SYNOPSIS: According to railway officials in the state of Tamil Nadu, the freight locomotive was on its way to Madras, pulling 36 empty oil tankers at the time of the crash. As it passed through Vaniambadi a mail train -- also heading for Madras -- was given clearance and rammed the oil tankers.
The express train, travelling in the opposite direction, collided with coaches which had toppled from the adjacent track into its path. Two express coaches were derailed, including one which fell into a ditch. Rescue efforts were hampered by the tangled wreckage.
Five passengers were burned to death when rescuers using a naked gas flame ignited diesel fuel leaking from an engine. Among the victims of the crash were four railway employees - two of them an engine driver and his assistant. The manager of a local soccer team was killed, and two of his players were injured. Two leading state politicians travelling on the express managed to escape unhurt.
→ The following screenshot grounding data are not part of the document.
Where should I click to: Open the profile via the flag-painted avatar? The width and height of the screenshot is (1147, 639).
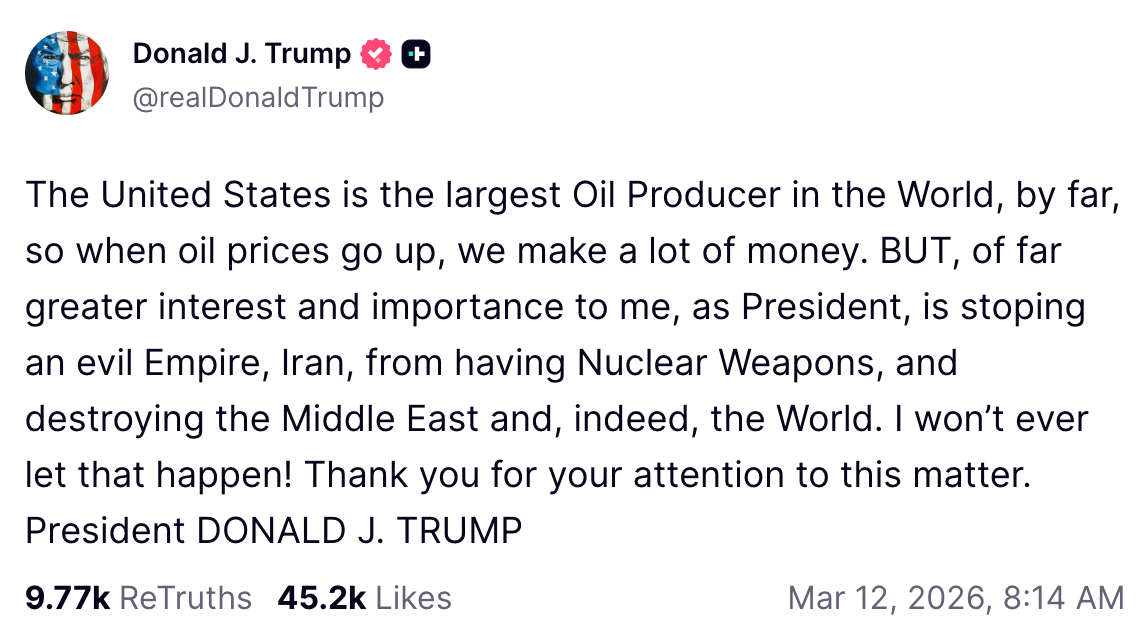tap(66, 73)
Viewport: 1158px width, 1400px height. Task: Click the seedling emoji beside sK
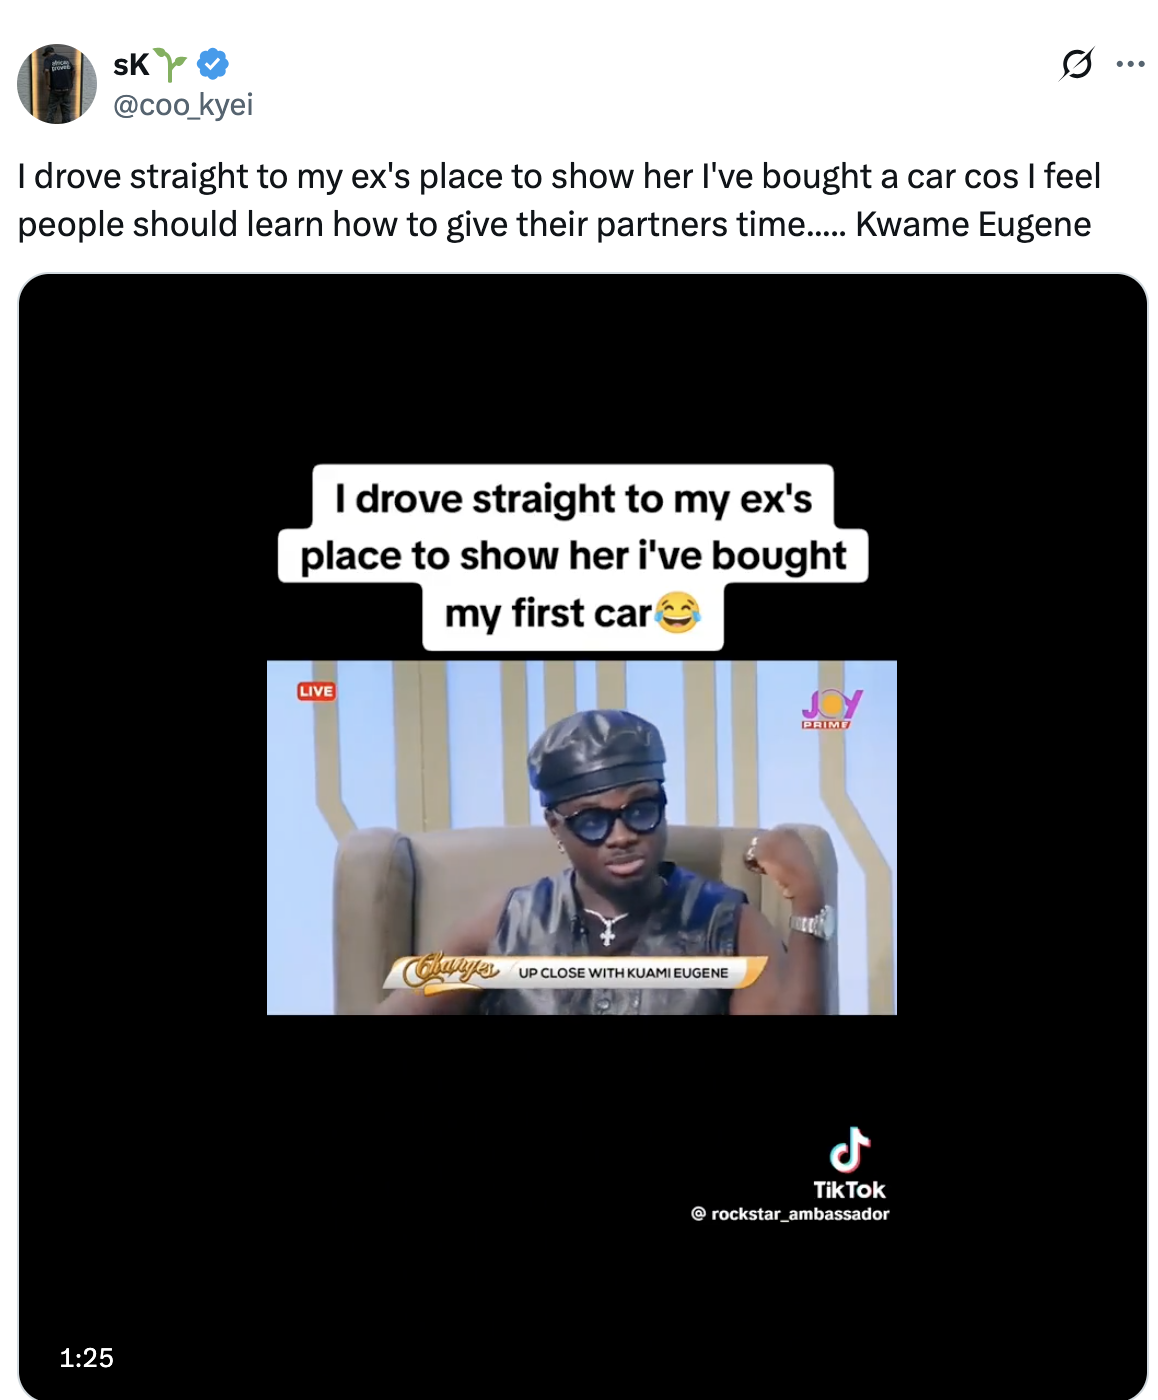coord(172,65)
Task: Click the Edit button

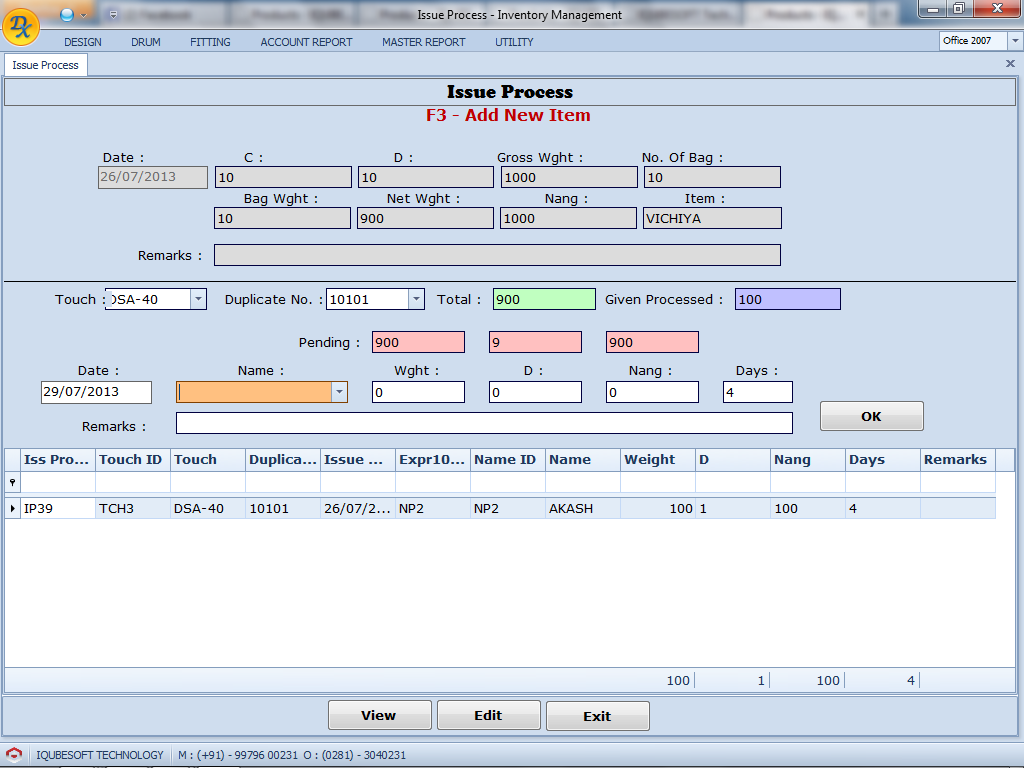Action: pos(488,715)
An investigation started immediately into the cause of the crash, and in particular the reason why the mail train had not been stopped at a signal. Survivors of the tragedy, who were taken to three hospitals, spoke of a 'nightmare' of screaming and flames.
Passengers on board the mail train said they had no time to recover from the first crash before the second occurred. A number of those taken to hospitals were seriously hurt and not expected to live. India's Prime Minister, Mrs Indira Gandhi, spoke of her 'anguish and distress' at the tragedy.